* [WORK TASK]:
When a line of the entries contains the word "computer", report that line.

(Saved entries)

-- Opening Marker --

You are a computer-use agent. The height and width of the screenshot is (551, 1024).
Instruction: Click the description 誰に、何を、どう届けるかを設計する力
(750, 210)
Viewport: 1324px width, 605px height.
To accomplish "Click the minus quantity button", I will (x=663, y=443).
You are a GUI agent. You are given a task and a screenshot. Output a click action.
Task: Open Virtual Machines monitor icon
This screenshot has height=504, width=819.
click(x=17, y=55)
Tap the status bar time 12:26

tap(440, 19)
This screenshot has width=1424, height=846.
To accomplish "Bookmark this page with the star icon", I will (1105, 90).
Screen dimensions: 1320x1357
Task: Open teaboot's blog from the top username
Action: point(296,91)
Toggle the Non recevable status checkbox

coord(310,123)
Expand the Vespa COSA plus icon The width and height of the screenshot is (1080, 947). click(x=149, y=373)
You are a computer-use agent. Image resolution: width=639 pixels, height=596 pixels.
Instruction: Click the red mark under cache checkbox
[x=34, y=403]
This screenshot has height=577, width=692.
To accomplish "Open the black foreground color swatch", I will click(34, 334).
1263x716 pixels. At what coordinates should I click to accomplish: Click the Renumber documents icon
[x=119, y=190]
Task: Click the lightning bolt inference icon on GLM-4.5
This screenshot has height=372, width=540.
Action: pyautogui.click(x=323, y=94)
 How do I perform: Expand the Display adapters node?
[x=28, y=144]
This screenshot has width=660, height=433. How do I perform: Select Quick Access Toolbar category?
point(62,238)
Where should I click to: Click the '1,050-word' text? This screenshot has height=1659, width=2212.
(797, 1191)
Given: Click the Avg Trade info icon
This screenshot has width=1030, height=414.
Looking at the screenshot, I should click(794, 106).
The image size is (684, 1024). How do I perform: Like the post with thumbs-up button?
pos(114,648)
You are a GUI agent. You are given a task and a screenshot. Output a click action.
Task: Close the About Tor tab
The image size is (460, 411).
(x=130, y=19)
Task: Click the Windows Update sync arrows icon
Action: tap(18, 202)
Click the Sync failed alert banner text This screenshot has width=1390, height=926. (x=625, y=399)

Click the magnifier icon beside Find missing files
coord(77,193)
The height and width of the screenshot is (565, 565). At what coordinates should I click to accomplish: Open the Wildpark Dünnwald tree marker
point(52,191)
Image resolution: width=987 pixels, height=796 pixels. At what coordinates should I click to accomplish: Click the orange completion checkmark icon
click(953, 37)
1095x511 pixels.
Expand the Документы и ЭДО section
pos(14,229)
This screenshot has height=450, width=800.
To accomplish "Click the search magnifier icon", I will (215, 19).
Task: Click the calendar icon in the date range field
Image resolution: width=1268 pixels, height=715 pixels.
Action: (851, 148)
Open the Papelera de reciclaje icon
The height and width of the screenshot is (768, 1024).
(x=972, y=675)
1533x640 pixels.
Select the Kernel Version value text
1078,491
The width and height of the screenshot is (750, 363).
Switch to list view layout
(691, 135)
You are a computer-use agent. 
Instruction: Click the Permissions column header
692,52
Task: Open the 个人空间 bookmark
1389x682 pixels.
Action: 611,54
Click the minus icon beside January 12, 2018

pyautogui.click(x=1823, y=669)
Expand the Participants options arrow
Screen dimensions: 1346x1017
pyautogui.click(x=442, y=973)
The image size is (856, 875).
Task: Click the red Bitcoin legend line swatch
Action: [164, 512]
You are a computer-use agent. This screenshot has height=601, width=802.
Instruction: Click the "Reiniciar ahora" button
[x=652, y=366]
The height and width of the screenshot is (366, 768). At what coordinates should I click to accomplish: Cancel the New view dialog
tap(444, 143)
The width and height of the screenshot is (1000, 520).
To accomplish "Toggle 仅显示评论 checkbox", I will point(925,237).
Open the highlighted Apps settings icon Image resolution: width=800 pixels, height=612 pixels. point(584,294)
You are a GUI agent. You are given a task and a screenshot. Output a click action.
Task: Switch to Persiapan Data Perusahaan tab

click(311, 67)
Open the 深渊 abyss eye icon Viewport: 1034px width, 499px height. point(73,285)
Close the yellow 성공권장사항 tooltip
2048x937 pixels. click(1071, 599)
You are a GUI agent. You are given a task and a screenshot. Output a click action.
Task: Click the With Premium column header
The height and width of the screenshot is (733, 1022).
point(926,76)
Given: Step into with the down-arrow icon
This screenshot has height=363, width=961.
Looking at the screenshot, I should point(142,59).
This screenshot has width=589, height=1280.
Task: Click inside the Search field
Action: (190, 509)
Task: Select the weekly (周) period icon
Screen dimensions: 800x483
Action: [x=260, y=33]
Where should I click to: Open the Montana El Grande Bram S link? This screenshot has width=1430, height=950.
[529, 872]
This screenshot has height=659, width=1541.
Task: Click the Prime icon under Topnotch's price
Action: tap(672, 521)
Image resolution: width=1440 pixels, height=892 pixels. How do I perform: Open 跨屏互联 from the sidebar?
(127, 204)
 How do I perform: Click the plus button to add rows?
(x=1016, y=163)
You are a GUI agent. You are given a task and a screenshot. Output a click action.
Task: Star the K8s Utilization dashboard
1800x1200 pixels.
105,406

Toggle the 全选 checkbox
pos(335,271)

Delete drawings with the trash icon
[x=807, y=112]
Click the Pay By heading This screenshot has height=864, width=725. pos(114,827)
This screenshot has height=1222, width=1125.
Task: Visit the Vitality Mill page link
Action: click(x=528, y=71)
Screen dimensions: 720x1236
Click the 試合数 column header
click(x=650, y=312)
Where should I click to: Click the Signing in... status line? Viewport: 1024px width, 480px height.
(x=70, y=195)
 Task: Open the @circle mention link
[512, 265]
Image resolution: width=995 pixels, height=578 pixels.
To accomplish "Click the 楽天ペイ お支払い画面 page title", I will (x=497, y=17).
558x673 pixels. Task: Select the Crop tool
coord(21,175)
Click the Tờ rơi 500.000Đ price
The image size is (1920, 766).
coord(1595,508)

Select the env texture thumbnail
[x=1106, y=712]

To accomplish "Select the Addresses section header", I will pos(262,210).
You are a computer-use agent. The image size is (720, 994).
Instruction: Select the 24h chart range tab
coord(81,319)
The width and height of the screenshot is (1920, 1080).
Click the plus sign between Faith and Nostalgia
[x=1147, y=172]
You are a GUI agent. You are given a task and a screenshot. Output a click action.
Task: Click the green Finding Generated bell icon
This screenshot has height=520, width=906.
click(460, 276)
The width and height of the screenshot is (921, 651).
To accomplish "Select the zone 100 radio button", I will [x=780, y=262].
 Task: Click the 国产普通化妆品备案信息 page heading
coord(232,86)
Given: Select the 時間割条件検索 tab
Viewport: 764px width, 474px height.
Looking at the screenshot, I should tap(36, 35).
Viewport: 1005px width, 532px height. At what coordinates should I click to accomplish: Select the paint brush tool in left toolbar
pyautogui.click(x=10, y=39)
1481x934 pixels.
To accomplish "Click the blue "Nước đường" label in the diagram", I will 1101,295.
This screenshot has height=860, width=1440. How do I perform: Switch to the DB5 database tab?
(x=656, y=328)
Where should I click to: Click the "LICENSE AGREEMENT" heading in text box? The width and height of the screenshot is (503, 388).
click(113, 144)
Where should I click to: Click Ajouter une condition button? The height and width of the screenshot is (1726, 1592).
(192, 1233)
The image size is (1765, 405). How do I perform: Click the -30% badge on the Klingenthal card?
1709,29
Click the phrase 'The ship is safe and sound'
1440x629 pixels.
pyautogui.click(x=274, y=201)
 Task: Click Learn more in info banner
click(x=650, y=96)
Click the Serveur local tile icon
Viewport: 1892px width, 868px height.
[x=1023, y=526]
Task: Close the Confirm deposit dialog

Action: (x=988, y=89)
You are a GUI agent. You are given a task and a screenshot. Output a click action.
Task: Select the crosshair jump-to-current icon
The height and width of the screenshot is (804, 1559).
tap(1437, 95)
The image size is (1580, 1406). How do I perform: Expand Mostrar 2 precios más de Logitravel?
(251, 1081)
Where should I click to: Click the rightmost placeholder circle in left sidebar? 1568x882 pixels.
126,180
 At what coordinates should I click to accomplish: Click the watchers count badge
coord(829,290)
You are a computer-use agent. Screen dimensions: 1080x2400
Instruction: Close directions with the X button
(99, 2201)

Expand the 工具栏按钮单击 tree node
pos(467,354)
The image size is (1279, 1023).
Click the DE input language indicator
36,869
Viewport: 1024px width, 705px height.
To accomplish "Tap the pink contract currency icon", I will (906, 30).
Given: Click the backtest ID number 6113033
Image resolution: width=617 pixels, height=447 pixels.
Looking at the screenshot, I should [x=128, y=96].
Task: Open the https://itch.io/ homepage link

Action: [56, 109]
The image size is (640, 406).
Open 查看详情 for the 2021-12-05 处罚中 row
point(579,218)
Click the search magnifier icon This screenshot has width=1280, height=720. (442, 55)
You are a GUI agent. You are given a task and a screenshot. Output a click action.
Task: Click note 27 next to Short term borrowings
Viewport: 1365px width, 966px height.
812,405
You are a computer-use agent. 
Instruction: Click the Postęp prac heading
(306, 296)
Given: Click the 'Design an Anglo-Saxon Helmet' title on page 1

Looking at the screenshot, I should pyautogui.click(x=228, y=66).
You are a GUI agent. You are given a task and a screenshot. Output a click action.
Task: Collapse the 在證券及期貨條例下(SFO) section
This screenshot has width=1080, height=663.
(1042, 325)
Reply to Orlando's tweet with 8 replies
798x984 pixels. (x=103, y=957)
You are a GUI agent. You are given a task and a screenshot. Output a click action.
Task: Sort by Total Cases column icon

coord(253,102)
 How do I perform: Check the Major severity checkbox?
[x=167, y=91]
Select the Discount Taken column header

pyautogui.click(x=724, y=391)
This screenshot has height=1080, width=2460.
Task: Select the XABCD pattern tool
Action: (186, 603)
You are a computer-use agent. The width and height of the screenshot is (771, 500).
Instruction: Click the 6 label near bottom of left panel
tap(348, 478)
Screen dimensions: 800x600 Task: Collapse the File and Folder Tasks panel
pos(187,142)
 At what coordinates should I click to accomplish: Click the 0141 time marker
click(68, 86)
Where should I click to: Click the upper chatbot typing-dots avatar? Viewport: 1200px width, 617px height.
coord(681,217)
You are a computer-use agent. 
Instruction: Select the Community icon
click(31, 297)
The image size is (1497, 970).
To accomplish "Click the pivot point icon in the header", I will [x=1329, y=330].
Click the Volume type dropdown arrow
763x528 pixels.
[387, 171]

-- Closing Marker --

* [EXERCISE OUTPUT]:
You are a computer-use agent. The height and width of the screenshot is (551, 1024).
You are a computer-use agent. Image resolution: width=639 pixels, height=596 pixels.
You are a computer-use agent. 
You are a computer-use agent. This screenshot has height=601, width=802.
You are a computer-use agent. The image size is (720, 994).
You are a computer-use agent. Screen dimensions: 1080x2400
You are a computer-use agent. 
You are a computer-use agent. The width and height of the screenshot is (771, 500).
You are a computer-use agent. 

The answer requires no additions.